Hypothesis testing: critical values

1 Hypothesis testing: p-value method

Last week we saw that, to perform a hypothesis test, we need to:

Identify the null hypothesis, denoted \(H_0\).
Identify the alternative hypothesis, denoted \(H_1\).
Select the significance level, denoted \(\alpha\). Typical values are 0.1, 0.05, or 0.01.
Compute the test statistic. This is used to measure how consistent the data are with the null hypothesis.
- For testing a mean we use the t-statistic, denoted \(t\), which takes the following form: \[t = \frac{\bar x - \mu_0}{s / \sqrt{n}}\]
Compute the p-value.
Make a decision:
- if p-value \(\leq \alpha\), reject \(H_0\).
- if p-value \(> \alpha\), fail to reject \(H_0\).

2 Hypothesis testing: critical value method

The method we used last week to perform a hypothesis test is called the p-value method because it reduces to comparing the area corresponding to the p-value with the area corresponding to \(\alpha\). This week we investigate an equivalent approach, called the critical value method, which compares the t-statistics delimiting the \(\alpha\) area with the observed t-statistic that is used to compute the p-value area.

The changes to the procedure are minimal:

Identify the null hypothesis, denoted \(H_0\).
Identify the alternative hypothesis, denoted \(H_1\).
Select the significance level, denoted \(\alpha\). Typical values are 0.1, 0.05, or 0.01.
Compute the test statistic. This is used to measure how consistent the data are with the null hypothesis.
- For testing a mean we use the t-statistic, denoted \(t\), which takes the following form: \[t = \frac{\bar x - \mu_0}{s / \sqrt{n}}\]
Compute the critical values.
Make a decision:
- if the observed test statistic \(t\) lies beyond the critical values, reject \(H_0\).
- if the observed test statistic \(t\) lies within the critical values, fail to reject \(H_0\).

3 Examples

Suppose I give you a sample, for example:

library(tidyverse)

sample_data <- tibble(
    score = c(0.1, 1, -0.2, 1.2)
)

Using \(\alpha = 0.01\), we wish to test whether the population the sample came from has a mean score that is different from 0:

\[H_0: \mu = 0\] \[H_1: \mu \neq 0\]

Sample mean:

xbar <- mean(sample_data$score)
xbar

[1] 0.525

Just because the sample mean is different from 0, it doesn’t mean that the population mean necessarily must also be. This difference could perhaps only be due to random sampling variation.

s <- sd(sample_data$score)
s

[1] 0.6800735

n <- nrow(sample_data)
n

[1] 4

SE <- s / sqrt(n)
SE

[1] 0.3400368

mu0 <- 0   # hypothesised value for mu in H0
tobs <- (xbar - mu0) / SE
tobs

[1] 1.543951

The observed sample mean (\(\bar x =\) 0.52) is 1.54 standard errors away from the hypothesised value of 0.

We need to compare the observed t-statistic (i.e. the one computed from the observed sample data) with the critical values from a t(3) distribution. These are the values that cut, respectively, an area of 0.005 to the left and 0.005 to the right.

Those are the quantiles of a t-distribution, hence the function required is qt().

#### [GIVEN DATA]

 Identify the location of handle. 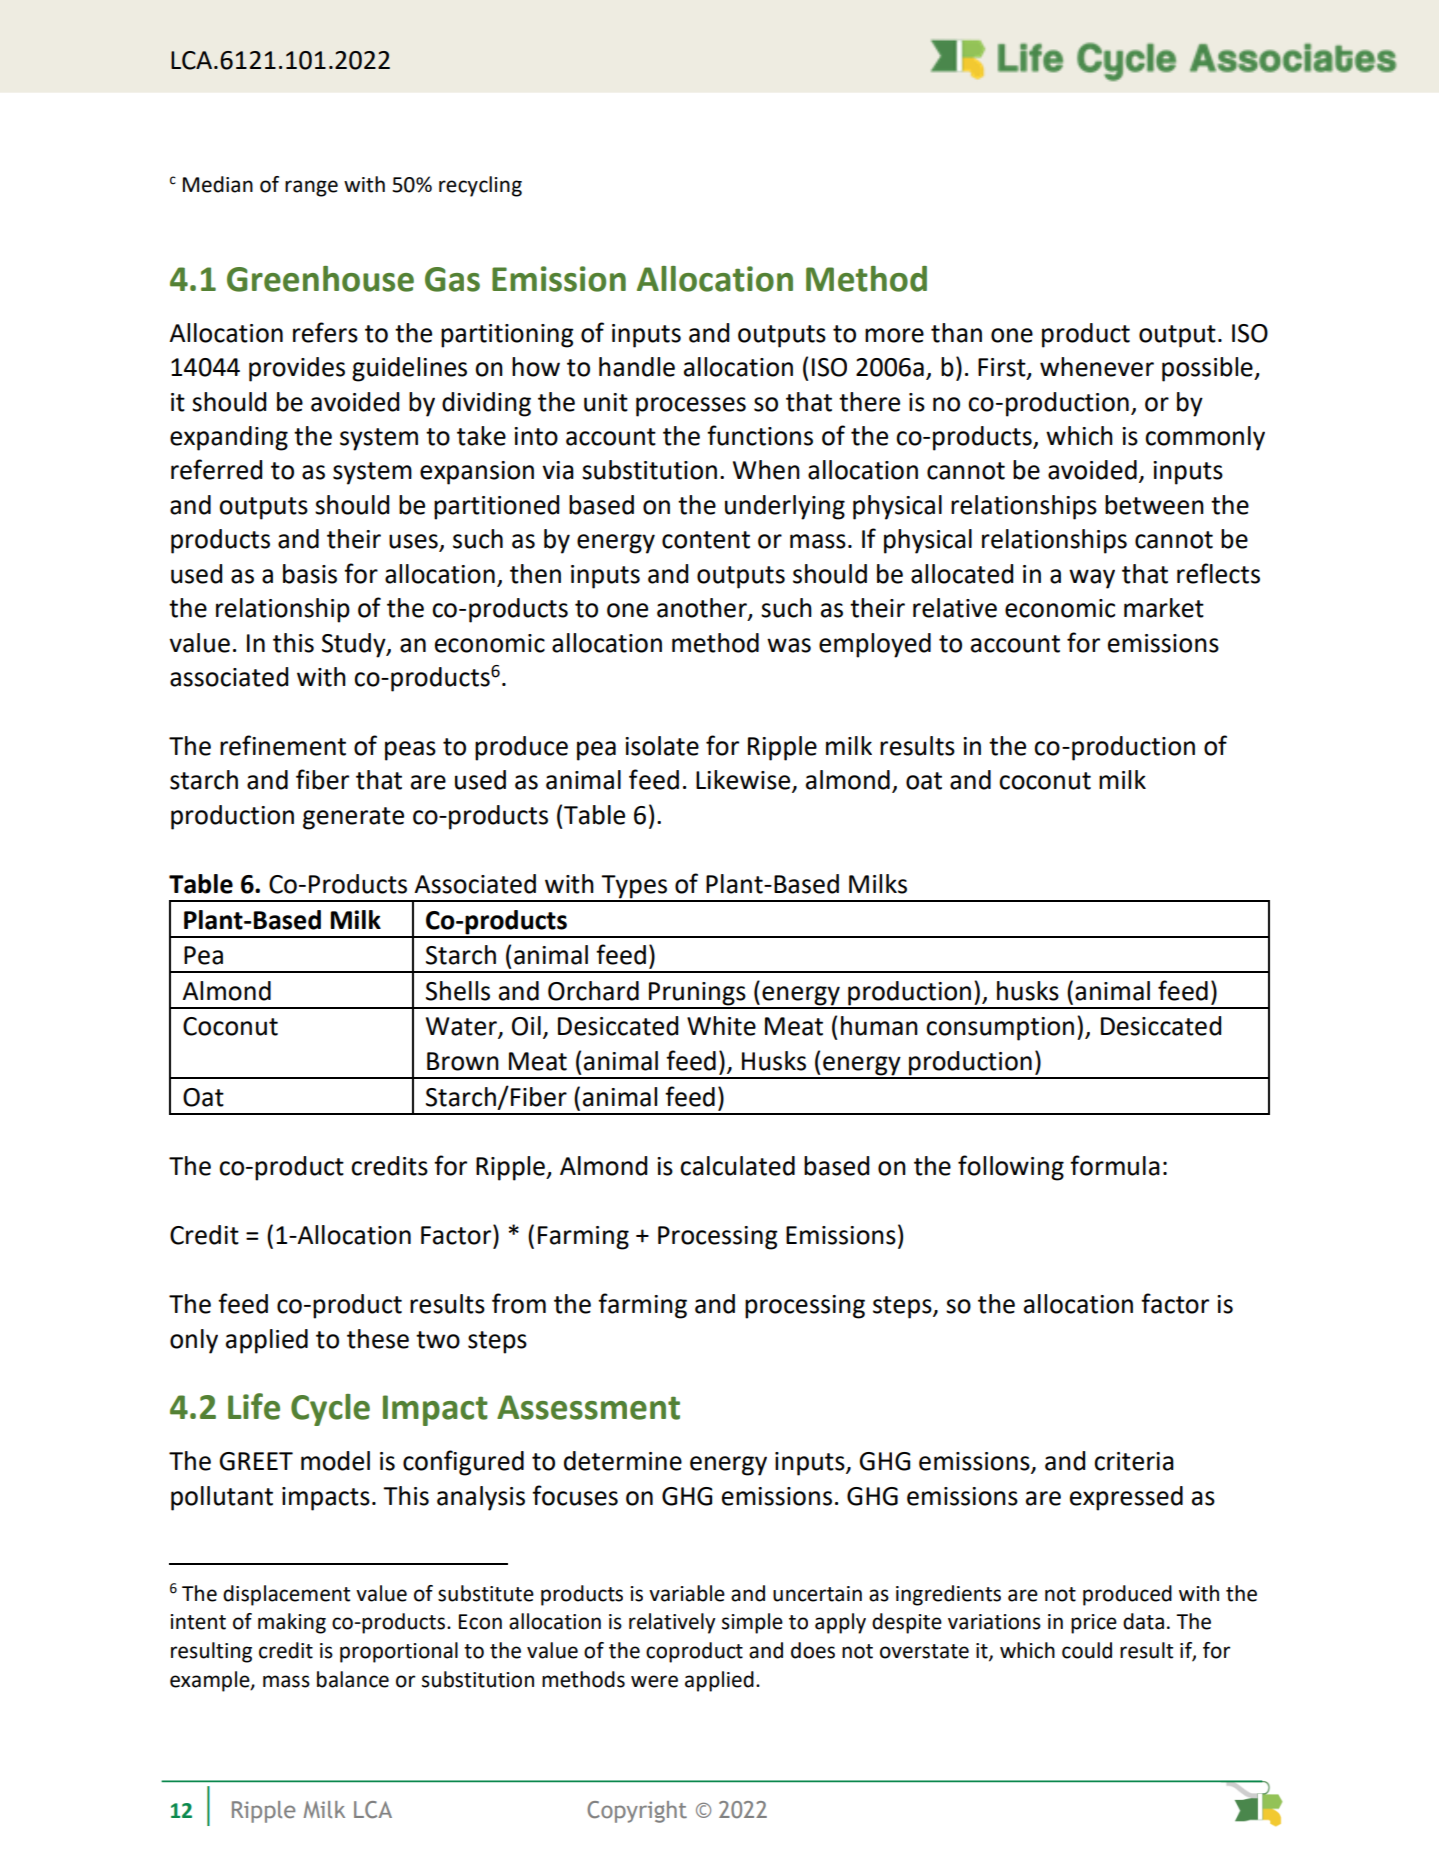
(637, 367).
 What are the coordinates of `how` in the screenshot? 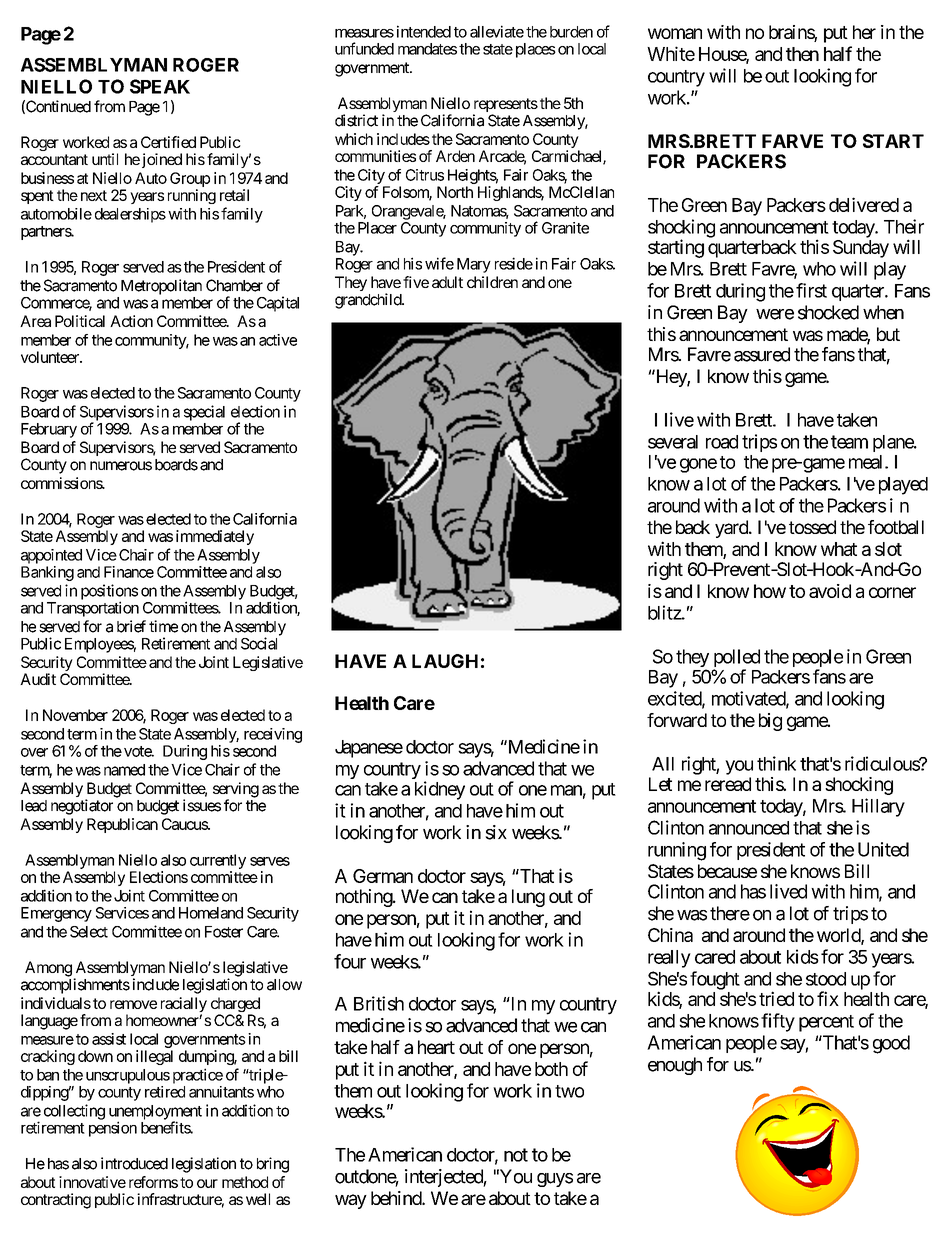 It's located at (770, 591).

#### [DIRECTIONS]
**1.** According to the page on hypothesis testing, which R function is needed to find the critical values as quantiles of a t-distribution?
**2.** List every step of the critical value method as the page on hypothesis testing gives it.

#### [THE SOLUTIONS]
**1.** The function needed is qt().

**2.**
1. Identify the null hypothesis, denoted \(H_0\).
2. Identify the alternative hypothesis, denoted \(H_1\).
3. Select the significance level, denoted \(\alpha\).
4. Compute the test statistic.
5. Compute the critical values.
6. Make a decision.